Boston Dynamics est une entreprise américaine de robotique installée à Waltham, dans le Massachusetts. Connue pour les vidéos de ses machines capables de courir, de franchir des obstacles ou de déplacer des charges, elle travaille surtout sur un problème industriel : faire évoluer des robots dans des environnements conçus pour les humains. Son offre associe plateformes mécaniques, logiciels de contrôle et outils de collecte de données. Son site officiel est bostondynamics.com.
Une origine dans la recherche en locomotion
Fondée en 1992 par Marc Raibert, Boston Dynamics est issue de travaux menés au Massachusetts Institute of Technology sur l’équilibre et la locomotion des robots. L’entreprise développe d’abord des machines expérimentales, notamment dans le cadre de programmes de recherche financés par des organismes publics américains. Le quadrupède BigDog, conçu pour progresser sur des terrains difficiles, contribue à faire connaître son approche : coordonner perception, actionnement et contrôle dynamique plutôt que limiter les robots à des trajectoires prédéfinies.
Son histoire capitalistique accompagne le passage de la recherche à l’industrialisation. Google rachète Boston Dynamics en 2013, avant sa cession à SoftBank en 2017. En 2021, Hyundai Motor Group en prend le contrôle, SoftBank conservant une participation minoritaire à l’issue de l’opération. Ce rapprochement inscrit l’entreprise dans un groupe disposant de capacités industrielles et d’un intérêt stratégique pour la robotique, au-delà de l’automobile.
Inspection, manutention et humanoïdes
Spot, son robot quadrupède, constitue l’un des principaux produits commercialisés. Il peut transporter des caméras et différents capteurs pour effectuer des rondes d’inspection, documenter un chantier ou relever des anomalies dans une installation. Sa mobilité lui permet notamment d’emprunter des escaliers et de circuler sur des sols irréguliers. La valeur recherchée tient moins à son apparence qu’à la répétabilité des observations et à la réduction de certaines interventions humaines dans des zones contraignantes.

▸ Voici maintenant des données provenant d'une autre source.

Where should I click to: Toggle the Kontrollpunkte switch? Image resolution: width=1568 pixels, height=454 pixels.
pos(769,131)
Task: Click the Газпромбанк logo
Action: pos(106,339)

Avec Stretch, Boston Dynamics cible la manutention en entrepôt, en particulier le déchargement de cartons depuis des remorques ou des conteneurs. Cette plateforme privilégie une tâche délimitée, avec des enjeux concrets de cadence, de fiabilité et d’intégration aux opérations logistiques. Atlas occupe une autre place : ce programme humanoïde explore des capacités de mouvement et de manipulation plus générales. En 2024, l’entreprise a présenté une version entièrement électrique, succédant à son modèle hydraulique.
Et maintenant ?
Le défi de Boston Dynamics est de convertir des capacités techniques démontrées en bénéfices mesurables chez ses clients. Cela suppose des machines disponibles, une maintenance maîtrisée, une utilisation sûre et des logiciels compatibles avec les systèmes existants. Les progrès de l’intelligence artificielle peuvent élargir les tâches accessibles, sans supprimer les contraintes physiques ni les exigences de validation. Pour l’entreprise, l’enjeu sera donc autant l’intégration industrielle que l’autonomie : déployer des robots utiles au quotidien, plutôt que seulement convaincants en démonstration.